21683人が来場した試合。声出し可能エリアの入場口前では緊急の時の為にクラブが不織布のマスクを販売していたり、観戦エリアと応援エリアの横断や接触対策の為に普段より厳重に入場口を指定したりとクラブも声を出しての応援の為の準備を最大限にしてくれていました。
コロナ禍の夏の夜に響き渡った3年ぶりの声。色んな想いが込み上げて来ましたね。
試合も選手が声援に後押しされたのか、沢山のチャンスを作り勝利しました。
試合情報
磐田はグラッサ、松原などが入らない状況となり、キーパーは前節の梶川から三浦へ変更。そして大津が入る形となった。中盤の3人は試合中はポジションを入れ替えながらプレーする場面が多く見られた。(磐田を3421表記にしてる媒体があるが、磐田の中盤の3枚のプレイヤーがローテーションしており、3センターの形で表記する。)
名古屋はレオナルドと内田が戦列に復帰した。
磐田の攻撃の形と名古屋の対応
磐田は3バックでスタートするがボールを持っている時間は小川と鈴木がかなり高い位置を取り、最終ライン2枚と上原で攻め時を探る。遠藤はチームの状況に応じて自由な位置で顔を出し、ボール保持のサポートをする形。おそらく磐田は左での攻めは森下に松本を当てた上で小川と伊藤でマテウスの守備での選択肢を発生させてプレスを無効化し、顔を出しにきた中盤と金子で名古屋のセンターに対しても守備の選択肢を突きつける。右に関しては重廣のプレスを最終ラインで誘った上で鈴木や山本に最短でボールをつけて前進する算段だったのだろう。
これに対し名古屋はいつもより追い回すのを控えて構える時間を取った。前線3枚(重廣、永井、マテウス)で上原の前に壁を作り山本と金子が降りてくる事に対してレオシルバと稲垣が対応する。

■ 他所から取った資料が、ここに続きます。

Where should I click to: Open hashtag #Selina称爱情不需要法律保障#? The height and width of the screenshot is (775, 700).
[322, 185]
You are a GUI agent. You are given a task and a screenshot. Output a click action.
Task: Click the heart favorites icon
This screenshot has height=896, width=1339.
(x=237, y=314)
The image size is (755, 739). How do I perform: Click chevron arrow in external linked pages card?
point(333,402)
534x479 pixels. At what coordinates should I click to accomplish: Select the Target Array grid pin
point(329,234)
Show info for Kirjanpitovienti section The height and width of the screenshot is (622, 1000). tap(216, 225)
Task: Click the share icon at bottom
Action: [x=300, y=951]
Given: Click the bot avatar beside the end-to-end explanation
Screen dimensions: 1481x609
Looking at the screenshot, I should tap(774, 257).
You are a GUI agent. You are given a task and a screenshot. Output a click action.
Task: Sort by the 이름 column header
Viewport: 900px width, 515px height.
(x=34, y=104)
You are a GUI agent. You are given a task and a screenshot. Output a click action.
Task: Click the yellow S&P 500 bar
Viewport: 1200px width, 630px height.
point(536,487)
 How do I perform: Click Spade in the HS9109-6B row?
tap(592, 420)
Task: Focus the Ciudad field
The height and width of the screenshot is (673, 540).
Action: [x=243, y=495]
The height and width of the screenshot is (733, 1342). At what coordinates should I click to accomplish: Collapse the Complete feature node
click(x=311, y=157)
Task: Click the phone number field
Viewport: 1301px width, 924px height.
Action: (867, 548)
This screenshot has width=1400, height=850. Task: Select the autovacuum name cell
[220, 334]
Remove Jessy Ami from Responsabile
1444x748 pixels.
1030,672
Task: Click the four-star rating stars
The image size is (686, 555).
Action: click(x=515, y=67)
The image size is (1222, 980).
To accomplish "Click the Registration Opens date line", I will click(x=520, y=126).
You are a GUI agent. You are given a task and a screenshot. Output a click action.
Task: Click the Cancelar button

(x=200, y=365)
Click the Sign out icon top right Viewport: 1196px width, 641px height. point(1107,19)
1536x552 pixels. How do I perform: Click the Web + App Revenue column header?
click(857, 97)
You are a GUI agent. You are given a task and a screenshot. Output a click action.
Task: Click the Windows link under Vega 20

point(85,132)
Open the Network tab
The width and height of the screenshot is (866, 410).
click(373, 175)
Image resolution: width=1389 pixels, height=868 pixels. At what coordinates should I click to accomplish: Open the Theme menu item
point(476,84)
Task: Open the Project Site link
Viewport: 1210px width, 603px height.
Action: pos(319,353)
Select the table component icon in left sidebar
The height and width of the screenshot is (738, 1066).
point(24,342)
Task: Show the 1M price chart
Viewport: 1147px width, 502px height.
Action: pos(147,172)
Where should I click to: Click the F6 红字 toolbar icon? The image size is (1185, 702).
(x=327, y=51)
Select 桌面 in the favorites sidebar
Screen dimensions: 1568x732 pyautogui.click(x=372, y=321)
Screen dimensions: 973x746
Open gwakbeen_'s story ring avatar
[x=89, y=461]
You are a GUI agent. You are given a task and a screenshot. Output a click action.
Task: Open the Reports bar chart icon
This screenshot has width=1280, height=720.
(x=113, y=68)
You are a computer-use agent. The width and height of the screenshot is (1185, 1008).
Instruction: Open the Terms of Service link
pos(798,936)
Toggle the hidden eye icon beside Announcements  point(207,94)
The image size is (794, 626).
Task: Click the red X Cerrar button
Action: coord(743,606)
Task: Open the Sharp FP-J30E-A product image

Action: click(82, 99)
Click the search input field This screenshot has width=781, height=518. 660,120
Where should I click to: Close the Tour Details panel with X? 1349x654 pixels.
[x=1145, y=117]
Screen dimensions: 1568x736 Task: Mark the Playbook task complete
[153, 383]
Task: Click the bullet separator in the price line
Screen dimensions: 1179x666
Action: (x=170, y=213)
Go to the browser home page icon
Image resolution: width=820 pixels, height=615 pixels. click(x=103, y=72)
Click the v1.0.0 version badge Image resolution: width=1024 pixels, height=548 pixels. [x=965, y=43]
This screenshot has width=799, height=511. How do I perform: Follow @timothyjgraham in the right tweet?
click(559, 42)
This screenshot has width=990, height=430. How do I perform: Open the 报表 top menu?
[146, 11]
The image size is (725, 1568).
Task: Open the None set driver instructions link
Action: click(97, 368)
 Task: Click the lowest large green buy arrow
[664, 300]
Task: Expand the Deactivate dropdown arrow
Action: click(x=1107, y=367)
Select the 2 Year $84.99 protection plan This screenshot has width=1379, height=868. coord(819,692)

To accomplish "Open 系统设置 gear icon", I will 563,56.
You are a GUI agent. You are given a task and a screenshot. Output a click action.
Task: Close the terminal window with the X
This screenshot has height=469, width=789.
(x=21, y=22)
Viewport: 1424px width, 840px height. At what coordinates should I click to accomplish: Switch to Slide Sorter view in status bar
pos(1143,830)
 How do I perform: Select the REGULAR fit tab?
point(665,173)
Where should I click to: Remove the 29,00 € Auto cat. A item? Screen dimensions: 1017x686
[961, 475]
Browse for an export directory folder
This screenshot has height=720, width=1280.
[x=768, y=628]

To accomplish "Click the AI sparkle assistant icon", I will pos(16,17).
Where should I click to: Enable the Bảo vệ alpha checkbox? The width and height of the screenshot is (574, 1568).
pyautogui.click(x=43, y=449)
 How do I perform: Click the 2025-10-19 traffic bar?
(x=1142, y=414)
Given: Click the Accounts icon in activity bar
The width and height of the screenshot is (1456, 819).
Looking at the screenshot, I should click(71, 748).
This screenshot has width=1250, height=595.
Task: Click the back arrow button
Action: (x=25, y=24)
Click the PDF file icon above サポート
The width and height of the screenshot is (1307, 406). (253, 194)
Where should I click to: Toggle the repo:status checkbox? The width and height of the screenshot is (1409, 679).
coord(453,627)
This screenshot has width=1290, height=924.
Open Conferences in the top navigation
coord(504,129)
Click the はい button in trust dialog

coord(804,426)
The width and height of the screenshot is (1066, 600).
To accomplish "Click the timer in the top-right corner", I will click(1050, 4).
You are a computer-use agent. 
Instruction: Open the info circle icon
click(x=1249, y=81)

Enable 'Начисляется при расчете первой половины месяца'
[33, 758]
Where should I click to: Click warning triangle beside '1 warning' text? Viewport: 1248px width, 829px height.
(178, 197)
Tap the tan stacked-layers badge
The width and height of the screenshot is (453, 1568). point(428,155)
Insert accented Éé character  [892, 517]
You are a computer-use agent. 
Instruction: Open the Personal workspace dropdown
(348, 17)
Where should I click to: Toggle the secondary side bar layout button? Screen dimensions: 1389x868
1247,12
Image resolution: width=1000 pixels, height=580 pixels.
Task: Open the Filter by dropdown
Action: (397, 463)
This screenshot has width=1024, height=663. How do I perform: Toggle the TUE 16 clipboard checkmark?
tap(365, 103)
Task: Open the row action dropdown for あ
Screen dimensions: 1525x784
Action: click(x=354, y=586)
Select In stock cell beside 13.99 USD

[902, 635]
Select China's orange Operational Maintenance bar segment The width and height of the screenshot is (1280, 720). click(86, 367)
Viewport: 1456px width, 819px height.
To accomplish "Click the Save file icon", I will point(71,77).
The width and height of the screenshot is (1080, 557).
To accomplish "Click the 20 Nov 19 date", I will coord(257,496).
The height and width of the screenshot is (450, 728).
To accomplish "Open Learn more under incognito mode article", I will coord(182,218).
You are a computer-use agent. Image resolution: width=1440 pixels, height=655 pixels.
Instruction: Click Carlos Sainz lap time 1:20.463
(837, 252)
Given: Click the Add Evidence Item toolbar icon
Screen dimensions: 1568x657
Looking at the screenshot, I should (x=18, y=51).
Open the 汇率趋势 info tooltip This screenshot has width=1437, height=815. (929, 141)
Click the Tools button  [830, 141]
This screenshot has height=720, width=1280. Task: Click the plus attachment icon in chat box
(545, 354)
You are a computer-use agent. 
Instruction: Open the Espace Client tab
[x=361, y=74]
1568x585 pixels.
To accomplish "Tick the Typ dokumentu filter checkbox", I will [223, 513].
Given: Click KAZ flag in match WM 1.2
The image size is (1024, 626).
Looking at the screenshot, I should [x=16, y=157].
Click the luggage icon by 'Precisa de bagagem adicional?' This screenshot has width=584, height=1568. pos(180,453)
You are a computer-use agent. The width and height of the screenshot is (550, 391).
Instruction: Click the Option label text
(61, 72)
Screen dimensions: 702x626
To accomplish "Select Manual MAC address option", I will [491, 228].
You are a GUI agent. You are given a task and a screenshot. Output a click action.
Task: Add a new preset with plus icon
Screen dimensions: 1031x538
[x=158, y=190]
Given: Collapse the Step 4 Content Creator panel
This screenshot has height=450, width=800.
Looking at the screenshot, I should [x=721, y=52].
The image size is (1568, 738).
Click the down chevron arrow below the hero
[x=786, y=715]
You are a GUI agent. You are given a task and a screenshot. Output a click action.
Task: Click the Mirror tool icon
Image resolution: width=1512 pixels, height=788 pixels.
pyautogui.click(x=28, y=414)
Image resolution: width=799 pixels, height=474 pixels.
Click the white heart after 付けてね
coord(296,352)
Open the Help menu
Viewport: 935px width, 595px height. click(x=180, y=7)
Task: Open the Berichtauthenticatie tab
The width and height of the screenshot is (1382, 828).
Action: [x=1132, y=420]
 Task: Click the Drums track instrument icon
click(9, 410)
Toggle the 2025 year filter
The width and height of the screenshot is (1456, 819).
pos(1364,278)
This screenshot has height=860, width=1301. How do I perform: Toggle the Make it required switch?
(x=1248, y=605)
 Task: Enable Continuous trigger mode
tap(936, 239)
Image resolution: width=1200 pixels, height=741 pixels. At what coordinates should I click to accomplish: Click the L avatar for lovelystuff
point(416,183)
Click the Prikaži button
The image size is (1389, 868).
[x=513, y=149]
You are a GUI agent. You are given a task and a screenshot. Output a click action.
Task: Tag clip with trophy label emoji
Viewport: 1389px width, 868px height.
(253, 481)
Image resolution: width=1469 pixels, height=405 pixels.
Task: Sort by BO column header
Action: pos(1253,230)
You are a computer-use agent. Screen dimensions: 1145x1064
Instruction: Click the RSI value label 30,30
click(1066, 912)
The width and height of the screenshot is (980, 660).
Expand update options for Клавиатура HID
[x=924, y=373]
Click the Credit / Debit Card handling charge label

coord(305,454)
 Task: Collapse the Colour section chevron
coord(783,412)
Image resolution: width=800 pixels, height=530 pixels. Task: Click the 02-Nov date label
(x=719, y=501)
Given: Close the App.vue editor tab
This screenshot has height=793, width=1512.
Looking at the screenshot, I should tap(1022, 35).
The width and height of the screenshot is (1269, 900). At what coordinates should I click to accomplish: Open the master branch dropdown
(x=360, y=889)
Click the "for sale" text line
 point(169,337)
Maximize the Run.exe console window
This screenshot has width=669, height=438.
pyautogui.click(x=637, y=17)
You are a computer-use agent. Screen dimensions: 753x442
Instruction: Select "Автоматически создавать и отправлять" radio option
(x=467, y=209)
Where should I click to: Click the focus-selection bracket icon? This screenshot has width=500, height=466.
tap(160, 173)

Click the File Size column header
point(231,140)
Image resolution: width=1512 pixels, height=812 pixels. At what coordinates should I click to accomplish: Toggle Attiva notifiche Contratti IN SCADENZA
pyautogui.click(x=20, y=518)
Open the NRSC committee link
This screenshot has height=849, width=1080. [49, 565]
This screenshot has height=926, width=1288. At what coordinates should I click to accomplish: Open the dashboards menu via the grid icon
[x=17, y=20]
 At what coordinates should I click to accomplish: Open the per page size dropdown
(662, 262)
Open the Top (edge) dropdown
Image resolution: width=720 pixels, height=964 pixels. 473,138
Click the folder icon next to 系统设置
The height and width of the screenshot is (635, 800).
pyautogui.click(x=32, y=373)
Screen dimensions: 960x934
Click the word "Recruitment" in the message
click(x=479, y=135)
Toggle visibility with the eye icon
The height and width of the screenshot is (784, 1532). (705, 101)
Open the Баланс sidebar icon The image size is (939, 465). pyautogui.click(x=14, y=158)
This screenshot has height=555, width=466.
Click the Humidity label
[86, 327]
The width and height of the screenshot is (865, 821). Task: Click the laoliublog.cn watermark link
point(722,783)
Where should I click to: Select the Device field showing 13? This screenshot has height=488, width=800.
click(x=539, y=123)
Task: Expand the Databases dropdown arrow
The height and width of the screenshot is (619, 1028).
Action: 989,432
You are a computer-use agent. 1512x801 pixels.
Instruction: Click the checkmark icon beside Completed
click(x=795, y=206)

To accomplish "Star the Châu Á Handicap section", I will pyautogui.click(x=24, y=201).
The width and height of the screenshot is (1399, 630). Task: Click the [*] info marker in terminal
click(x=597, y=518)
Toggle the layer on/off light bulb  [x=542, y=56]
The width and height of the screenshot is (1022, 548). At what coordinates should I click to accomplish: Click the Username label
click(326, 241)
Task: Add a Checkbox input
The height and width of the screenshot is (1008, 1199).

12分付近の攻防が分かりやすい。磐田ボールになりすぐに遠藤を囲みながら中央で蓋をした名古屋。打開に困る遠藤に対して山本がサポートに降りてくるが稲垣が張り付く。遠藤と上原が場所を代わりつつ、サイドから見張られている山本ではなく鈴木へ楔を打つ底は丸山が対応し、再びやり直しに。やり直しでも名古屋は蓋をし続けるが磐田は鈴木が重廣の近くに寄ることで重廣をサイドに広げて蓋をこじ開ける。あいた守備の蓋に対して山本がボールを受けに入りチャンス。鈴木を見張っていた相馬が内側に絞ることで守備の入れ替えは成功した。しかし、相馬のいた位置に大津が流れてフリーで待っていた。名古屋のプレスの掛け方が良かった為に逆へ流れ事なきを得たが、この一連の流れが12分からの1分間の攻防。磐田としてやりたい形と名古屋の守る形の攻防だった。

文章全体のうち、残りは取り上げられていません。